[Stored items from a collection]
=== Section Start ===
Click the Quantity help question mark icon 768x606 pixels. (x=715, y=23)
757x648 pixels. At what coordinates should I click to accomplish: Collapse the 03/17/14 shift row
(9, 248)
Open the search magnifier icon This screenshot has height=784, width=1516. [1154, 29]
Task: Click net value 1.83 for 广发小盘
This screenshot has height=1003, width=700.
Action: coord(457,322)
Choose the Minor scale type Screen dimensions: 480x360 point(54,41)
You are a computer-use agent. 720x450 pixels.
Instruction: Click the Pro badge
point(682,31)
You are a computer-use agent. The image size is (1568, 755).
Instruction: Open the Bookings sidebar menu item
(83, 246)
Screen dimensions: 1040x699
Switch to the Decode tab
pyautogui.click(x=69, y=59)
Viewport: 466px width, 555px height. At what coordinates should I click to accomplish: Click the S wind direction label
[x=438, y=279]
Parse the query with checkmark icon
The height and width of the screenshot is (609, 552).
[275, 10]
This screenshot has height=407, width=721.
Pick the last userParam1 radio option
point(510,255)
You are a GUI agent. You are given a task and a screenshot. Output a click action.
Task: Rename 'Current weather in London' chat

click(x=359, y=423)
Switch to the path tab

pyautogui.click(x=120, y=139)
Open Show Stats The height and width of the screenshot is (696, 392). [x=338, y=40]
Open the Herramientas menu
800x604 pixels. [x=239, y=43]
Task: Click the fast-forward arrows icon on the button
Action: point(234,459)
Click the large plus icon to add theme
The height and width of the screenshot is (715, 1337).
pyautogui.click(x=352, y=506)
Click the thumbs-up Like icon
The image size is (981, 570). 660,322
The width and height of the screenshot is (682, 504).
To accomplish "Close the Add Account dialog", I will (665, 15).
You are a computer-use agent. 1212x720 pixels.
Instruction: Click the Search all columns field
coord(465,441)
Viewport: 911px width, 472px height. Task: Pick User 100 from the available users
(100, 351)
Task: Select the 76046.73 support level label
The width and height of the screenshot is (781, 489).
=== Section End ===
[TASK DETAILS]
Retype all of the records above without a single alteration.

[SOLUTION BELOW]
Click the Quantity help question mark icon 768x606 pixels. (x=715, y=23)
757x648 pixels. At what coordinates should I click to accomplish: Collapse the 03/17/14 shift row
(9, 248)
Open the search magnifier icon This screenshot has height=784, width=1516. [1154, 29]
Task: Click net value 1.83 for 广发小盘
This screenshot has height=1003, width=700.
Action: coord(457,322)
Choose the Minor scale type Screen dimensions: 480x360 point(54,41)
You are a computer-use agent. 720x450 pixels.
Instruction: Click the Pro badge
point(682,31)
You are a computer-use agent. The image size is (1568, 755).
Instruction: Open the Bookings sidebar menu item
(83, 246)
Screen dimensions: 1040x699
Switch to the Decode tab
pyautogui.click(x=69, y=59)
Viewport: 466px width, 555px height. At what coordinates should I click to accomplish: Click the S wind direction label
[x=438, y=279]
Parse the query with checkmark icon
The height and width of the screenshot is (609, 552).
[275, 10]
This screenshot has height=407, width=721.
Pick the last userParam1 radio option
point(510,255)
You are a GUI agent. You are given a task and a screenshot. Output a click action.
Task: Rename 'Current weather in London' chat

click(x=359, y=423)
Switch to the path tab

pyautogui.click(x=120, y=139)
Open Show Stats The height and width of the screenshot is (696, 392). [x=338, y=40]
Open the Herramientas menu
800x604 pixels. [x=239, y=43]
Task: Click the fast-forward arrows icon on the button
Action: point(234,459)
Click the large plus icon to add theme
The height and width of the screenshot is (715, 1337).
pyautogui.click(x=352, y=506)
Click the thumbs-up Like icon
The image size is (981, 570). 660,322
The width and height of the screenshot is (682, 504).
To accomplish "Close the Add Account dialog", I will (665, 15).
You are a computer-use agent. 1212x720 pixels.
Instruction: Click the Search all columns field
coord(465,441)
Viewport: 911px width, 472px height. Task: Pick User 100 from the available users
(100, 351)
Task: Select the 76046.73 support level label
The width and height of the screenshot is (781, 489).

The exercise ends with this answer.